→ **Exercise details**: Return every line in the rows below that contains the string "calendar", matching case exactly.
* START *
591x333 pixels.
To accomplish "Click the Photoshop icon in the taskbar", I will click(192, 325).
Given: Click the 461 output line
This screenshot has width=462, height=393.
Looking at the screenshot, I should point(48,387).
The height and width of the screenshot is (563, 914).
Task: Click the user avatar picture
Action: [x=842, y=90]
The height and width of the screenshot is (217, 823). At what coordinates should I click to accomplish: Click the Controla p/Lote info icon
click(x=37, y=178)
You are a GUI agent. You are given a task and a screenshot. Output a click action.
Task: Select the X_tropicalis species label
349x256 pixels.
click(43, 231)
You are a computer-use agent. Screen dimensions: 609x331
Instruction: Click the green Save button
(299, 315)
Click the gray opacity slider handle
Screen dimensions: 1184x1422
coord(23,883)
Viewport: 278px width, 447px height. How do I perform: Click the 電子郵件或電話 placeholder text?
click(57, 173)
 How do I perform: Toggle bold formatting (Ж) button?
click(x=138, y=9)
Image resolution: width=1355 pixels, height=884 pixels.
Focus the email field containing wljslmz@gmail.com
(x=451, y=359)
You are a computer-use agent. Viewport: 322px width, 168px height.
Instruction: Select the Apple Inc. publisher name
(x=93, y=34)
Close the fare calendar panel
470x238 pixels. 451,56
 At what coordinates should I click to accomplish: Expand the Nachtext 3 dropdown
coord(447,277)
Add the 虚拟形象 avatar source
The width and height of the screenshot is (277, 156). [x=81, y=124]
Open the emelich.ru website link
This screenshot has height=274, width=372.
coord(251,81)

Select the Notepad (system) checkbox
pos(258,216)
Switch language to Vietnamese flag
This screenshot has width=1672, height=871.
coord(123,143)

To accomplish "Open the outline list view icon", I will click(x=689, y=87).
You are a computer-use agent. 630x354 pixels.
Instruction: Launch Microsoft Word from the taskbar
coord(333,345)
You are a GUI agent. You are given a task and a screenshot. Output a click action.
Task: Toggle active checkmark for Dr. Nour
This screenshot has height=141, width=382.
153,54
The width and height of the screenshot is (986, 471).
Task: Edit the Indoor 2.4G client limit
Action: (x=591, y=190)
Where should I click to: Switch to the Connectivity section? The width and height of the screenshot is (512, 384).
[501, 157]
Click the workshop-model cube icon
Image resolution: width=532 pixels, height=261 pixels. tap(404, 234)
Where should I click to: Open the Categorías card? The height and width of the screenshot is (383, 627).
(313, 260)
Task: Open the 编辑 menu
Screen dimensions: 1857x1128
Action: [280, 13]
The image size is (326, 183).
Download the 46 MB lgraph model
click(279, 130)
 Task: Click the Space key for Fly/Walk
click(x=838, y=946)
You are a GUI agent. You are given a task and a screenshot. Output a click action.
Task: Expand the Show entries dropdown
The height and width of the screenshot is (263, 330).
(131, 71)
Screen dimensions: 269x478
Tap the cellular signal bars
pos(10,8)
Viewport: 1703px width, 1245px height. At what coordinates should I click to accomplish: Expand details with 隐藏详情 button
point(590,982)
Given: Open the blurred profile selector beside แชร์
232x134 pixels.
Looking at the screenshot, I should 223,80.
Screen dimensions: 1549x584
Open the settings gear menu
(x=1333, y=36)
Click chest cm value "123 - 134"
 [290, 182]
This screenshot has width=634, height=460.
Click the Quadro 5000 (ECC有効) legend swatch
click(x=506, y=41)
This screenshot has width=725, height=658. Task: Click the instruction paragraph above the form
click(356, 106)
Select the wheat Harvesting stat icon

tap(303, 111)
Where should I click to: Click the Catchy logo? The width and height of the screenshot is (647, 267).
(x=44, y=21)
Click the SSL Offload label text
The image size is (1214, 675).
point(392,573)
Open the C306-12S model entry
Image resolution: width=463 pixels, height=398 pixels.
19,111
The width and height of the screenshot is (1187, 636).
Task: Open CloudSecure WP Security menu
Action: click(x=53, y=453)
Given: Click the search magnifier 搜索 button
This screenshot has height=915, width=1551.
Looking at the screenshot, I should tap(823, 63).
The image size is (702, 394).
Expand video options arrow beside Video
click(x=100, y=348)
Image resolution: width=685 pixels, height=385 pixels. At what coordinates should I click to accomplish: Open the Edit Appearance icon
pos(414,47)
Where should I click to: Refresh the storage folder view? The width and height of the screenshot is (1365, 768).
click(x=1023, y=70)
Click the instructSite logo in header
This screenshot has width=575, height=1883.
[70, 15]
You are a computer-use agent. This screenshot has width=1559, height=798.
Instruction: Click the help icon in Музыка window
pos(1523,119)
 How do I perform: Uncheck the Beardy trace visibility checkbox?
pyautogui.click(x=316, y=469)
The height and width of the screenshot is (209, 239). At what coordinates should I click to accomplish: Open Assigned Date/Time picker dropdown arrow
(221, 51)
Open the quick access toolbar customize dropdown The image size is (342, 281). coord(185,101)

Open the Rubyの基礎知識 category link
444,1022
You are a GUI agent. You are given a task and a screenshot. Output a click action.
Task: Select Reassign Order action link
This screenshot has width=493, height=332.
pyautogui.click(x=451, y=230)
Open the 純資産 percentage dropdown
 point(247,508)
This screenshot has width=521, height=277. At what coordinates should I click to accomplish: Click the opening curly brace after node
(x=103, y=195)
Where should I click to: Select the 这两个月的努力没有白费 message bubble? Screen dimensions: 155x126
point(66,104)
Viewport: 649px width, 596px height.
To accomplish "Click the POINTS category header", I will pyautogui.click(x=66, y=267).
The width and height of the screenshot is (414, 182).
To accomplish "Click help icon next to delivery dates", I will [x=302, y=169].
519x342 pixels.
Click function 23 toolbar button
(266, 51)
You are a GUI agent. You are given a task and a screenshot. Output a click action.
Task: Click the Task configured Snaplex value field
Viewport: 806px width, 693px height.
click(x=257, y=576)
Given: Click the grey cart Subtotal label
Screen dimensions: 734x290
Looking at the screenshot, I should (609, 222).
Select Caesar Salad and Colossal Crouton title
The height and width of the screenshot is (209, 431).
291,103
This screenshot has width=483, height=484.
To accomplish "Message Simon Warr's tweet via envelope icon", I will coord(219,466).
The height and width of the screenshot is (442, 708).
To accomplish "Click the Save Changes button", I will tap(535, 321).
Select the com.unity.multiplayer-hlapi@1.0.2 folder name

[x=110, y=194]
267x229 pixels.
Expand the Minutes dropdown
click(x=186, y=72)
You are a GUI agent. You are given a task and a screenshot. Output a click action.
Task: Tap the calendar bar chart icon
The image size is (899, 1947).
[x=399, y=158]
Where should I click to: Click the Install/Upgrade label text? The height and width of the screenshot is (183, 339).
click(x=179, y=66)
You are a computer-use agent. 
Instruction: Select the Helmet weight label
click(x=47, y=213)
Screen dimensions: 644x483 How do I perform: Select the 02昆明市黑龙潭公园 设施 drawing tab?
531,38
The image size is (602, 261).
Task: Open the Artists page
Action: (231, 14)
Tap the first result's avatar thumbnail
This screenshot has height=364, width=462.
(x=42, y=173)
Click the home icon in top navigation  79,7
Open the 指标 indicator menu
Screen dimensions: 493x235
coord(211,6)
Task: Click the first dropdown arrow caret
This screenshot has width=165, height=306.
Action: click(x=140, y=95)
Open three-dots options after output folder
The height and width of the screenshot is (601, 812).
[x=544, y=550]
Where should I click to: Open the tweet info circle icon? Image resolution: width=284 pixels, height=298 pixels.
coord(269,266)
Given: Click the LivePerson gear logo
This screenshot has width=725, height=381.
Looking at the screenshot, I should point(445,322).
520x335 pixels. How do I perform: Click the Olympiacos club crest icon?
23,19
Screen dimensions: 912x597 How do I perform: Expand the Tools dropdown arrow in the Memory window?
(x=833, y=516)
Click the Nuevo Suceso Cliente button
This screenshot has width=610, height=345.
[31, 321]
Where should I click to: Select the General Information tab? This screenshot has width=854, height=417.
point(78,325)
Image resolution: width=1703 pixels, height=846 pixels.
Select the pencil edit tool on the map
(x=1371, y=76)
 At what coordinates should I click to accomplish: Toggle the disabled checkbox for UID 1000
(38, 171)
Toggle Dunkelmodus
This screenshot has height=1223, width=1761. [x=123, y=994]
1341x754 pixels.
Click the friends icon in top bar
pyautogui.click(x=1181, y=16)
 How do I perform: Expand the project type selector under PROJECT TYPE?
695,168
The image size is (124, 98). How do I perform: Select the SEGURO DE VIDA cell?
* END *
→ **Solution below**:
Close the fare calendar panel
Task: Tap the calendar bar chart icon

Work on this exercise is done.